Requirement: In the records below, repeat exactly the lines between the line holding "Open the Opacity percentage dropdown arrow" and the line holding "Instruction: Go to the FAULTY PART step tab", inclusive, and drop the pictures.

Information:
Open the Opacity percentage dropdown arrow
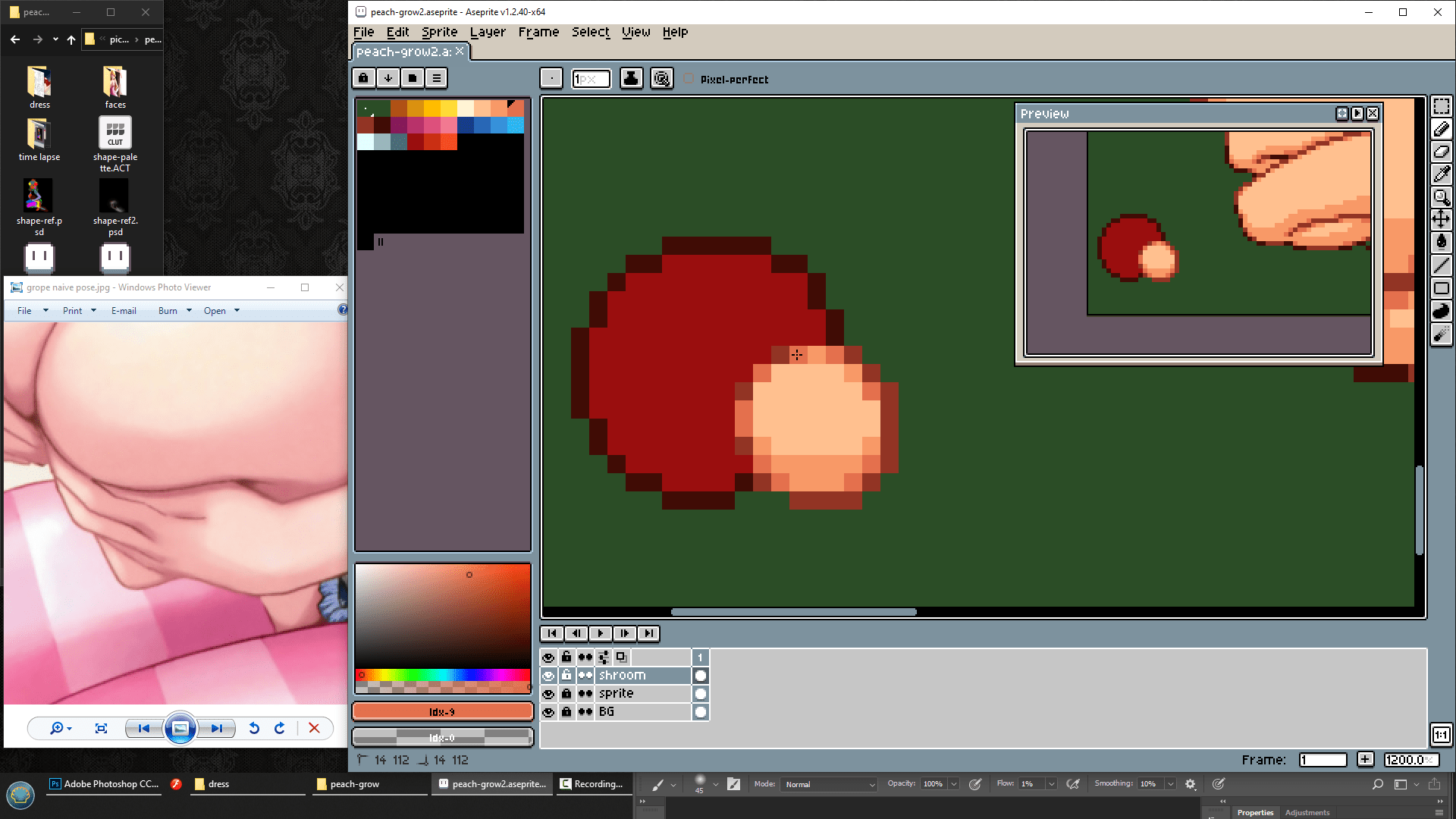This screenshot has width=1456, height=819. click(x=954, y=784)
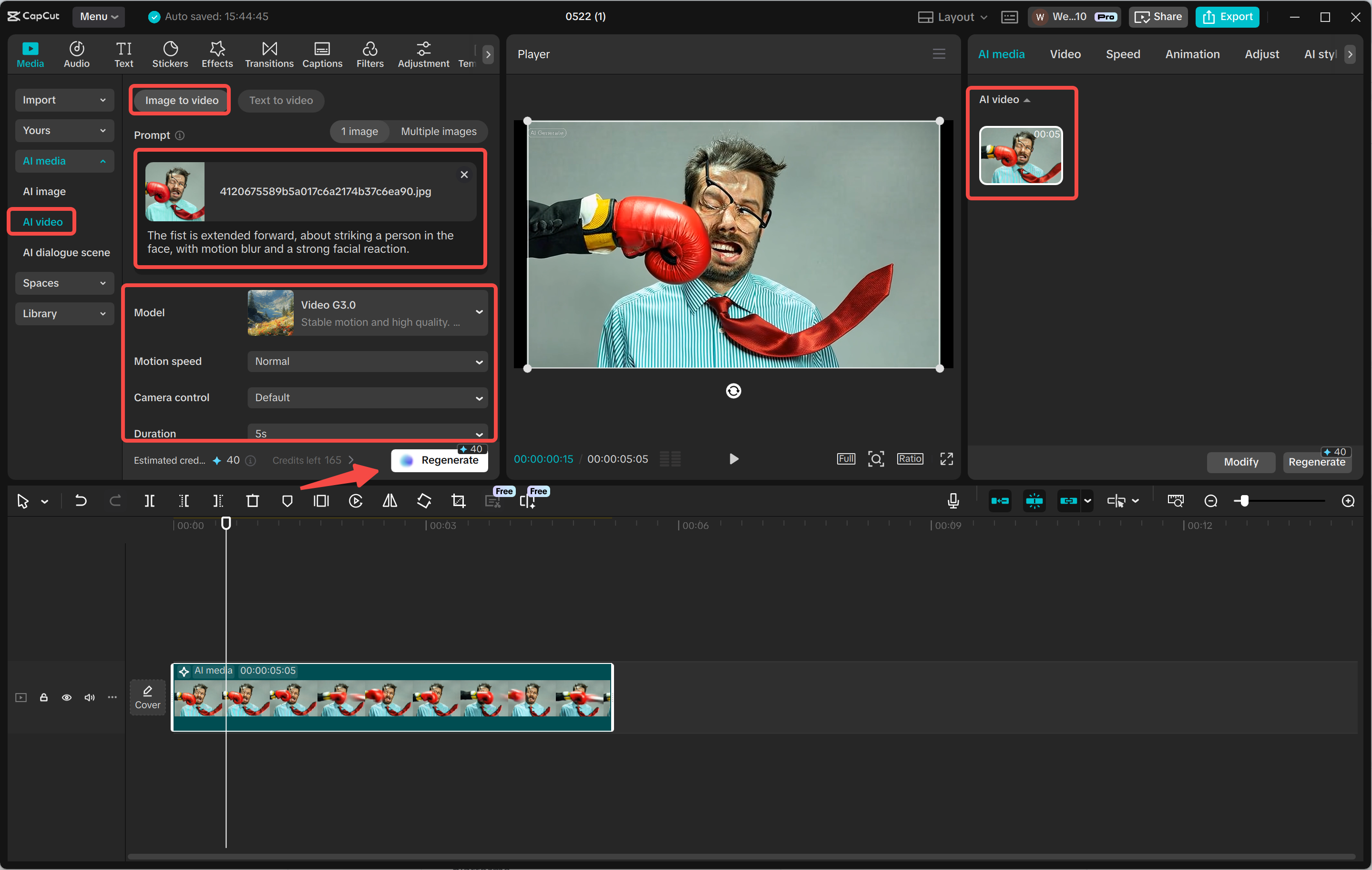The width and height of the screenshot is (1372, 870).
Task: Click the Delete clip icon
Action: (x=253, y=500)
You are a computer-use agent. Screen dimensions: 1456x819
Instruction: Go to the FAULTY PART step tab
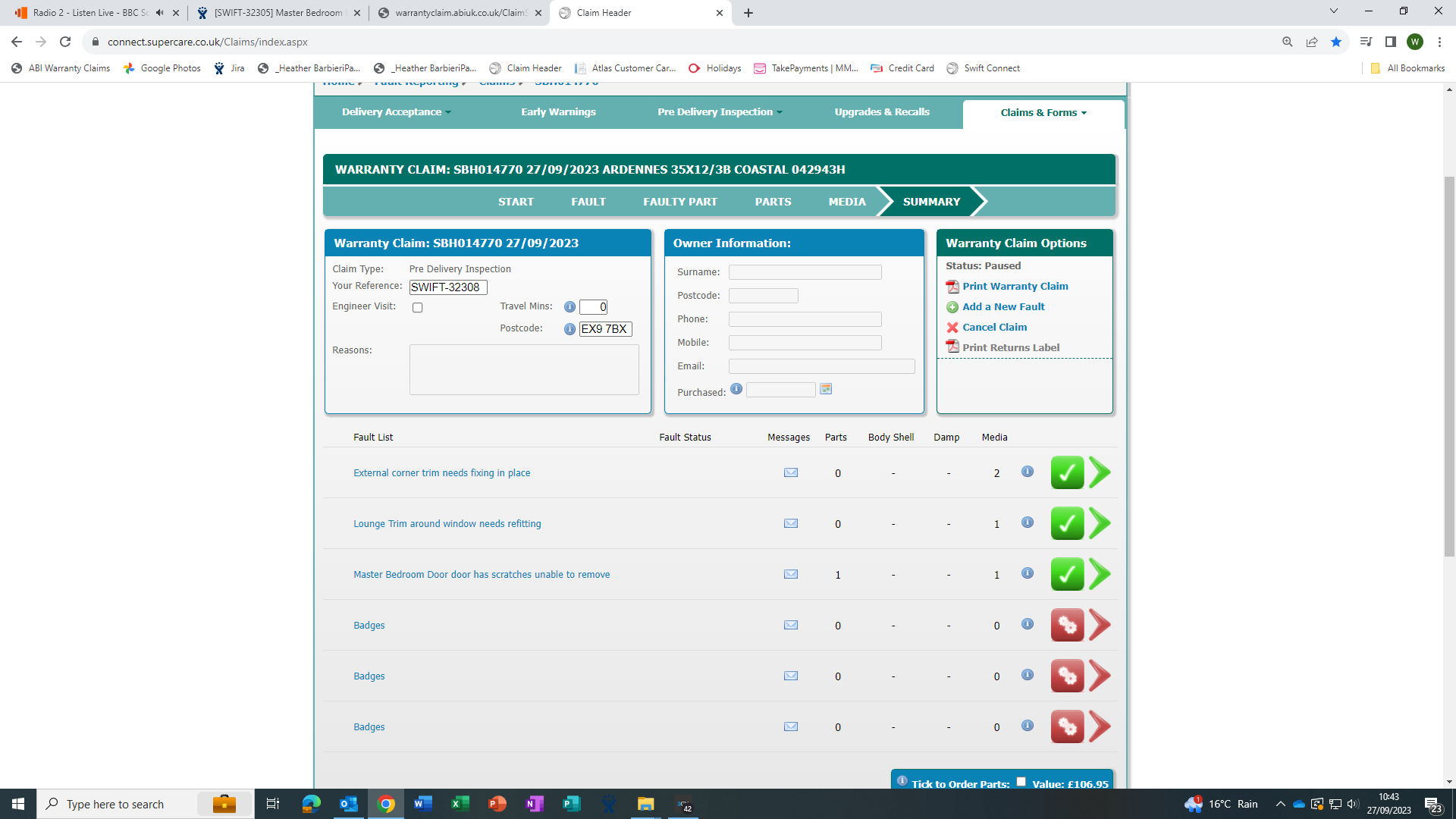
...
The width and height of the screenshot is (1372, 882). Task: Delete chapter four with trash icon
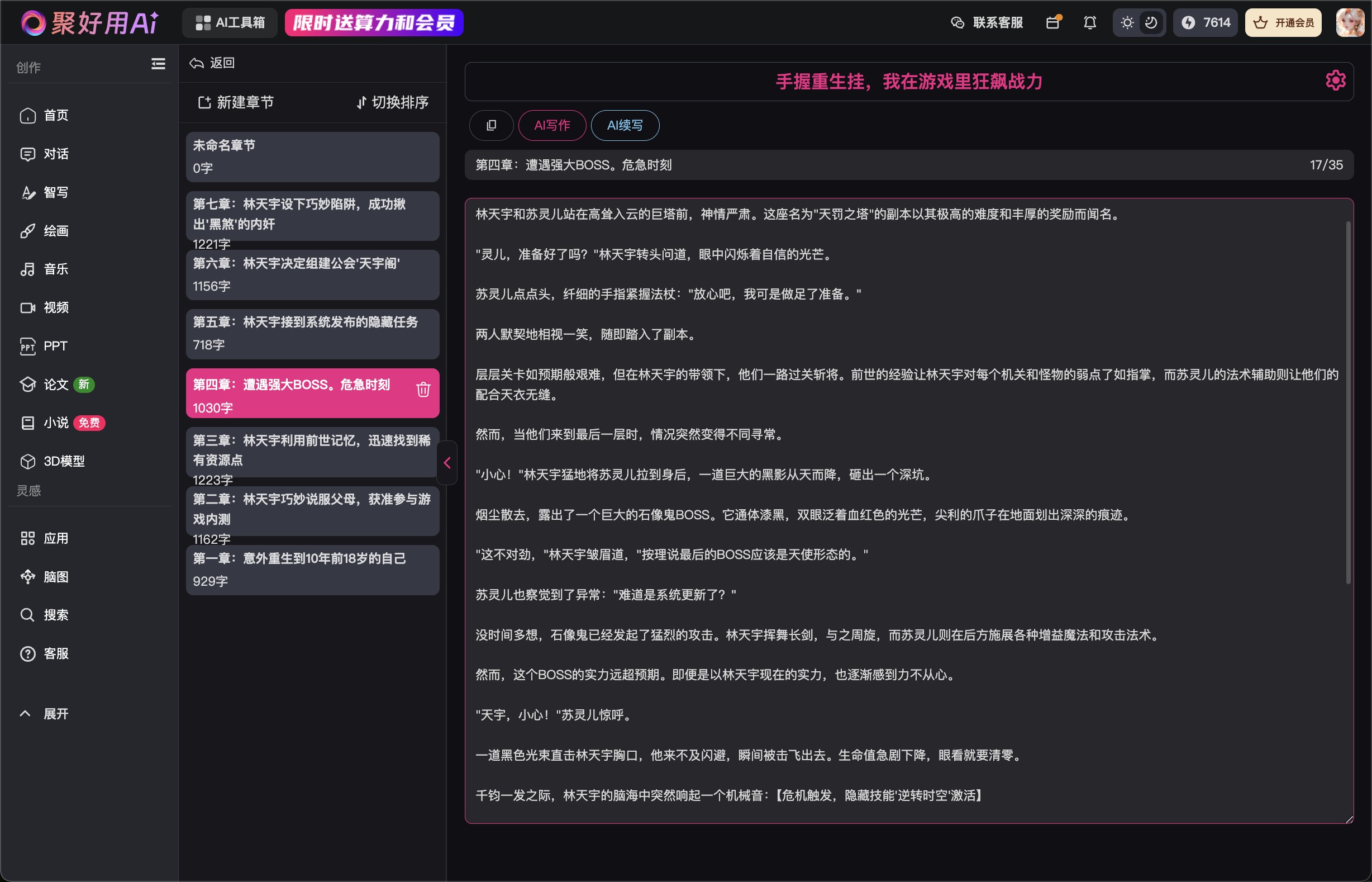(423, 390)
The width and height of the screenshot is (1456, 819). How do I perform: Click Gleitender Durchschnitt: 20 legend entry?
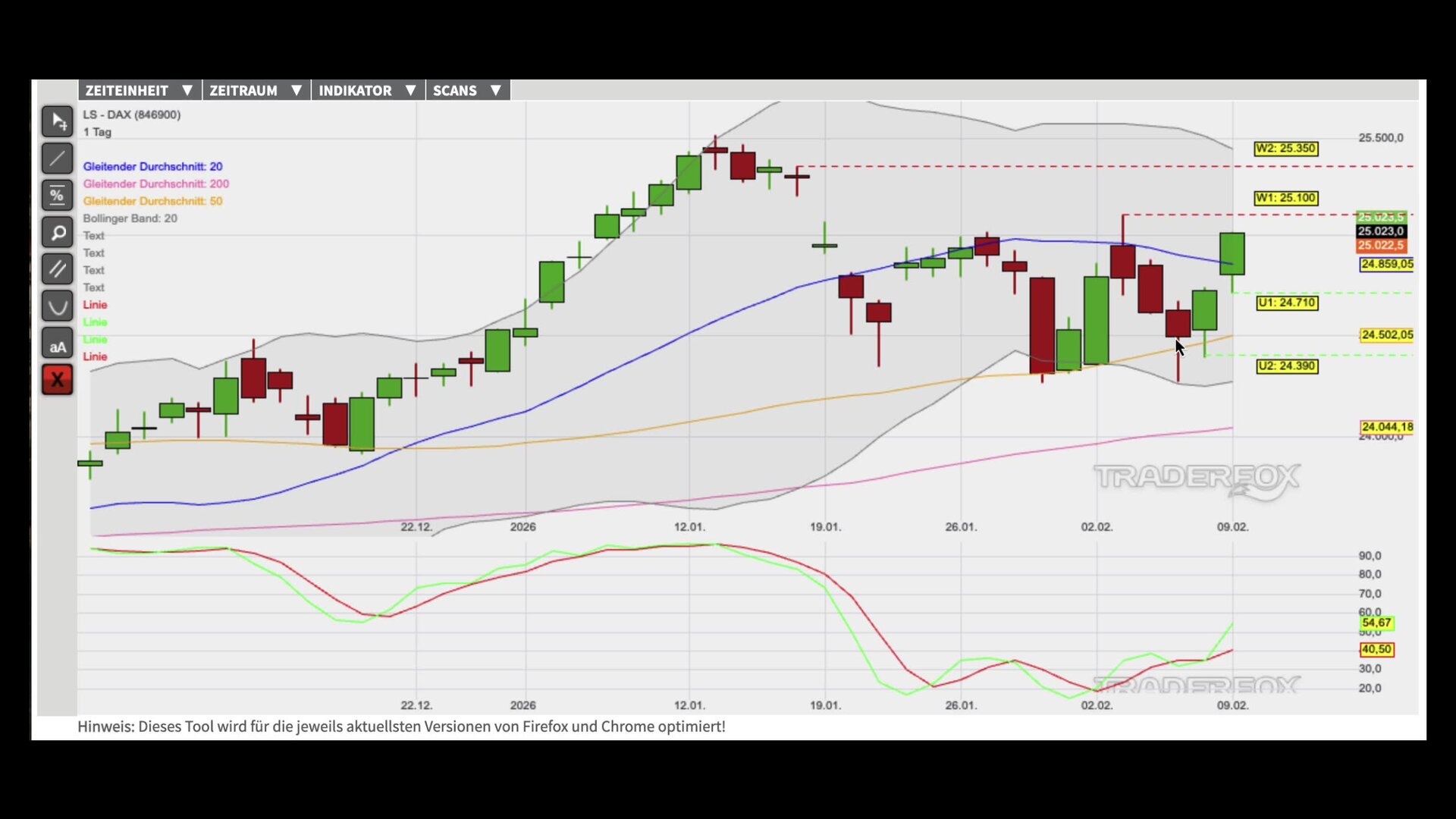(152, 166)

Output for this exercise:
Open the Opacity percentage dropdown arrow
This screenshot has width=1456, height=819. click(x=954, y=784)
The width and height of the screenshot is (1372, 870).
Task: Click the Delete clip icon
Action: (x=253, y=500)
You are a computer-use agent. Screen dimensions: 1456x819
Instruction: Go to the FAULTY PART step tab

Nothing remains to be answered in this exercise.